All Little Chicago residents were squatters.  Initially, the tidelands belonged to Cap Sante Land Company.  In 1928, the Port of Anacortes purchased most of the tidelands of Cap Sante cove in order to dredge out a long channel to deep water and allow small salmon fishing boats to have a safe harbor in the winter. Since none of the residents of Little Chicago paid rent to the Port for their addresses they were periodically evicted. However, new squatters always took their places.  

Cap Sante cove was not a desirable place to live.  An unknown author wrote in the newspaper on June 18, 1925:

 “From a scenic standpoint, the Cap Sante waterway would be a great advantage.  At high tide the view across the bay from Fifteenth and Commercial is beautiful, but at low water sight of a long, slimy flat, covered with tin cans and refuse which is unable to find an exit is far from beautiful - it is disgusting.”  

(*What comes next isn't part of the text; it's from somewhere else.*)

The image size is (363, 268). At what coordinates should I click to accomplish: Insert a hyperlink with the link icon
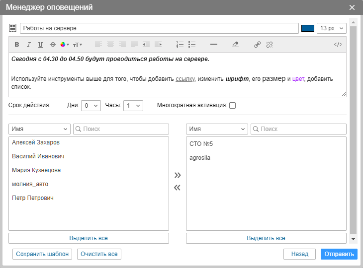click(257, 45)
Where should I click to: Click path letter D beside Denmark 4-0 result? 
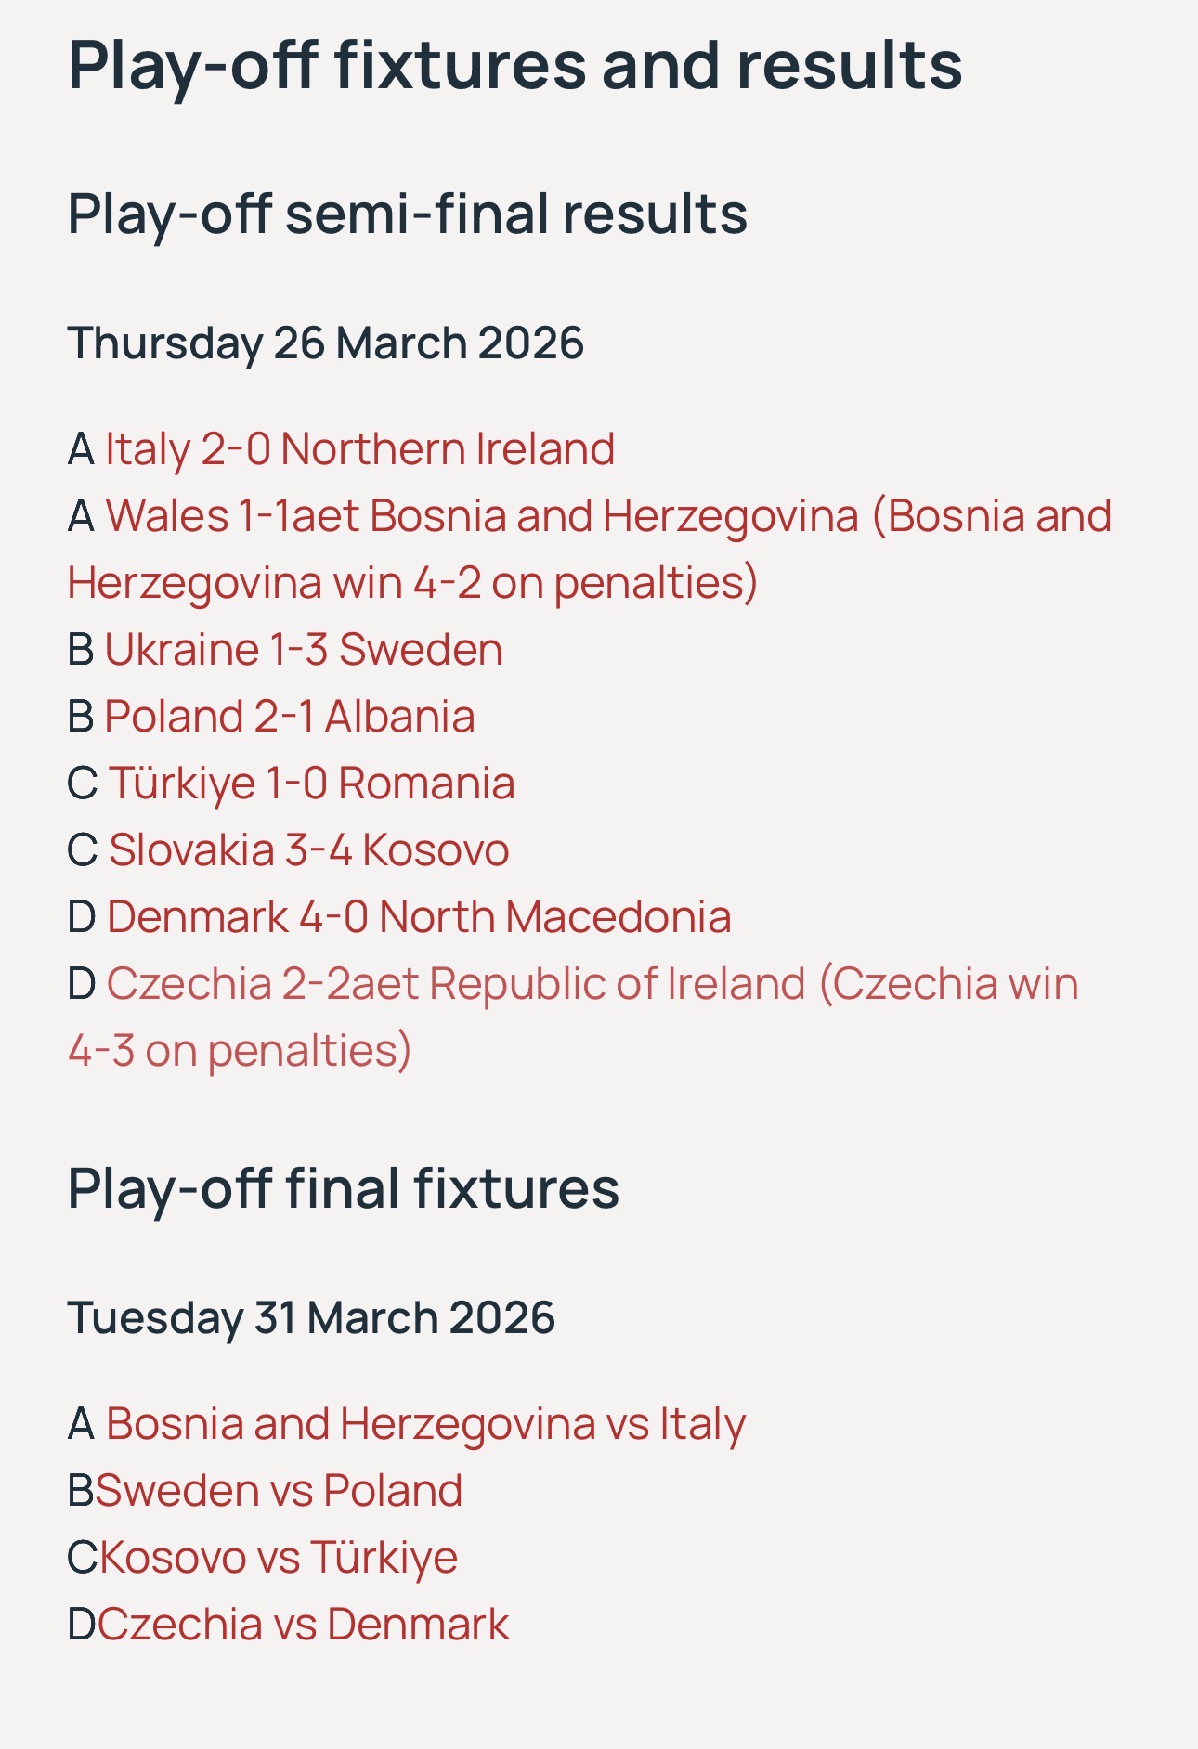pos(82,917)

Until the City of Anacortes built a sewage plant in 1965, all the sewage pipes of the City led to the nearest water, either the Guemes Channel or the Cap Sante Harbor – so Little Chicago fronted a parcel of tidelands laced daily with sewage.

 Little Chicago community came to an end in 1957 when the Port of Anacortes wanted to expand the small boat harbor.  The spoils from dredging were placed on the land at the edge of the tidewater where the homes formerly existed.  All the residents were moved into other quarters in town. All of the hovels were destroyed by fire, demolition, or removal.